→ Dataset excerpts
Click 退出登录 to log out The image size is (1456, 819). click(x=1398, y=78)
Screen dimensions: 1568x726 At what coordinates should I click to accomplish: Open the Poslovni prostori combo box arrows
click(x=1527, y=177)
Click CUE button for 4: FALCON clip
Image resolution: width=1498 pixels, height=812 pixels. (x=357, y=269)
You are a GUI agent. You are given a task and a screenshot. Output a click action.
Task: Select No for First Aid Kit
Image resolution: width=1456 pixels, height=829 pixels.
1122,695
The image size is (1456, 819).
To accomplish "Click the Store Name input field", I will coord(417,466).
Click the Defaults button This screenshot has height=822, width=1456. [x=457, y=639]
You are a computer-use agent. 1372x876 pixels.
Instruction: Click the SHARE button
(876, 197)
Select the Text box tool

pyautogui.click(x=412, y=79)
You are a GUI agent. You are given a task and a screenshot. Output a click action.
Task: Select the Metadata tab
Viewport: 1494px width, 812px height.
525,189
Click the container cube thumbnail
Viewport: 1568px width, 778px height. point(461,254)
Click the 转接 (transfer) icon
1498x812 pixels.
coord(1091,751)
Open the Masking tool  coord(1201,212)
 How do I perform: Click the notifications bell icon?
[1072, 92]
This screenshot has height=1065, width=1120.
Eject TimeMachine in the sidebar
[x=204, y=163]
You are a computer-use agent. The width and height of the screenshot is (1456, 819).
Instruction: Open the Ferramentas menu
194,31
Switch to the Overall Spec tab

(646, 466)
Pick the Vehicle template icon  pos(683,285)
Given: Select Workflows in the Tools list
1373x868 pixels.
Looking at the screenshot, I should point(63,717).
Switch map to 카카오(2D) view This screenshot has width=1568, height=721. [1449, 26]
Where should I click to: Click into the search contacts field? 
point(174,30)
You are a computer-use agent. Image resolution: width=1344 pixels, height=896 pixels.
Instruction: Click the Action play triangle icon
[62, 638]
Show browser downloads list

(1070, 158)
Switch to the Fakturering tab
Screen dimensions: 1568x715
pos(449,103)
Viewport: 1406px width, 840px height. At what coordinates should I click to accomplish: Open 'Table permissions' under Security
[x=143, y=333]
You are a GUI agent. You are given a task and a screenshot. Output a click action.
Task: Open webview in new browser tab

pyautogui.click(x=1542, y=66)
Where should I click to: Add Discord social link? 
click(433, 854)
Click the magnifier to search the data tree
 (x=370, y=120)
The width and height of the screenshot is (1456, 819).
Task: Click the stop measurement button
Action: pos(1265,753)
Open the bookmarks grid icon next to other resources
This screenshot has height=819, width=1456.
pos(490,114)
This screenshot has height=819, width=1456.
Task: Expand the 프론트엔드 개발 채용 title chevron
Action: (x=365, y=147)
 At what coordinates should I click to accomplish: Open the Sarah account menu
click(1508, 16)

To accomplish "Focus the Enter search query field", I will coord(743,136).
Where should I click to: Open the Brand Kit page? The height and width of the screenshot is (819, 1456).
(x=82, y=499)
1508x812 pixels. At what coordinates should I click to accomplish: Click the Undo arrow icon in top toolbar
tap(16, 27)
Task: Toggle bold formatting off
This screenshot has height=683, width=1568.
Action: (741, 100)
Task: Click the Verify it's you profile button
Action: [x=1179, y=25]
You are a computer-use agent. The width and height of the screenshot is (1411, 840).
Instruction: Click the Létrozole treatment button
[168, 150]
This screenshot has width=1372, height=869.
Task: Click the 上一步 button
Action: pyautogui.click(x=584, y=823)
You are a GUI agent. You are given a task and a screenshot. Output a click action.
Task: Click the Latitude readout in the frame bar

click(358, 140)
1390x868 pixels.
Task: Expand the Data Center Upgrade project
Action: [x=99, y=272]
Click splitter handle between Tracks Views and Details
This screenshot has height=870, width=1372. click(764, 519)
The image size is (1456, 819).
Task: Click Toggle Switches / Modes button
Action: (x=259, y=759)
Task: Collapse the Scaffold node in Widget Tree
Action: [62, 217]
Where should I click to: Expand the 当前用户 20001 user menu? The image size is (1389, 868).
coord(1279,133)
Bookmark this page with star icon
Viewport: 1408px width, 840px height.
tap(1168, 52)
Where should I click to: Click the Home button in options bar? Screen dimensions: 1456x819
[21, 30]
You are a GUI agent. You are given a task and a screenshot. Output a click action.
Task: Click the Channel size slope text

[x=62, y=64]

→ EXERCISE PROMPT
From the first line to the last, repeat the records exactly.

→ EXERCISE SOLUTION
Click 退出登录 to log out The image size is (1456, 819). click(x=1398, y=78)
Screen dimensions: 1568x726 At what coordinates should I click to accomplish: Open the Poslovni prostori combo box arrows
click(x=1527, y=177)
Click CUE button for 4: FALCON clip
Image resolution: width=1498 pixels, height=812 pixels. (x=357, y=269)
You are a GUI agent. You are given a task and a screenshot. Output a click action.
Task: Select No for First Aid Kit
Image resolution: width=1456 pixels, height=829 pixels.
1122,695
The image size is (1456, 819).
To accomplish "Click the Store Name input field", I will coord(417,466).
Click the Defaults button This screenshot has height=822, width=1456. [x=457, y=639]
You are a computer-use agent. 1372x876 pixels.
Instruction: Click the SHARE button
(876, 197)
Select the Text box tool

pyautogui.click(x=412, y=79)
You are a GUI agent. You are given a task and a screenshot. Output a click action.
Task: Select the Metadata tab
Viewport: 1494px width, 812px height.
525,189
Click the container cube thumbnail
Viewport: 1568px width, 778px height. point(461,254)
Click the 转接 (transfer) icon
1498x812 pixels.
coord(1091,751)
Open the Masking tool  coord(1201,212)
 How do I perform: Click the notifications bell icon?
[1072, 92]
This screenshot has height=1065, width=1120.
Eject TimeMachine in the sidebar
[x=204, y=163]
You are a computer-use agent. The width and height of the screenshot is (1456, 819).
Instruction: Open the Ferramentas menu
194,31
Switch to the Overall Spec tab

(646, 466)
Pick the Vehicle template icon  pos(683,285)
Given: Select Workflows in the Tools list
1373x868 pixels.
Looking at the screenshot, I should point(63,717).
Switch map to 카카오(2D) view This screenshot has width=1568, height=721. [1449, 26]
Where should I click to: Click into the search contacts field? 
point(174,30)
You are a computer-use agent. Image resolution: width=1344 pixels, height=896 pixels.
Instruction: Click the Action play triangle icon
[62, 638]
Show browser downloads list

(1070, 158)
Switch to the Fakturering tab
Screen dimensions: 1568x715
pos(449,103)
Viewport: 1406px width, 840px height. At what coordinates should I click to accomplish: Open 'Table permissions' under Security
[x=143, y=333]
You are a GUI agent. You are given a task and a screenshot. Output a click action.
Task: Open webview in new browser tab

pyautogui.click(x=1542, y=66)
Where should I click to: Add Discord social link? 
click(433, 854)
Click the magnifier to search the data tree
 (x=370, y=120)
The width and height of the screenshot is (1456, 819).
Task: Click the stop measurement button
Action: pos(1265,753)
Open the bookmarks grid icon next to other resources
This screenshot has height=819, width=1456.
pos(490,114)
This screenshot has height=819, width=1456.
Task: Expand the 프론트엔드 개발 채용 title chevron
Action: (x=365, y=147)
 At what coordinates should I click to accomplish: Open the Sarah account menu
click(1508, 16)

To accomplish "Focus the Enter search query field", I will coord(743,136).
Where should I click to: Open the Brand Kit page? The height and width of the screenshot is (819, 1456).
(x=82, y=499)
1508x812 pixels. At what coordinates should I click to accomplish: Click the Undo arrow icon in top toolbar
tap(16, 27)
Task: Toggle bold formatting off
This screenshot has height=683, width=1568.
Action: (741, 100)
Task: Click the Verify it's you profile button
Action: [x=1179, y=25]
You are a computer-use agent. The width and height of the screenshot is (1411, 840).
Instruction: Click the Létrozole treatment button
[168, 150]
This screenshot has width=1372, height=869.
Task: Click the 上一步 button
Action: pyautogui.click(x=584, y=823)
You are a GUI agent. You are given a task and a screenshot. Output a click action.
Task: Click the Latitude readout in the frame bar

click(358, 140)
1390x868 pixels.
Task: Expand the Data Center Upgrade project
Action: [x=99, y=272]
Click splitter handle between Tracks Views and Details
This screenshot has height=870, width=1372. click(764, 519)
The image size is (1456, 819).
Task: Click Toggle Switches / Modes button
Action: (x=259, y=759)
Task: Collapse the Scaffold node in Widget Tree
Action: [62, 217]
Where should I click to: Expand the 当前用户 20001 user menu? The image size is (1389, 868).
coord(1279,133)
Bookmark this page with star icon
Viewport: 1408px width, 840px height.
tap(1168, 52)
Where should I click to: Click the Home button in options bar? Screen dimensions: 1456x819
[21, 30]
You are a GUI agent. You are given a task and a screenshot. Output a click action.
Task: Click the Channel size slope text

[x=62, y=64]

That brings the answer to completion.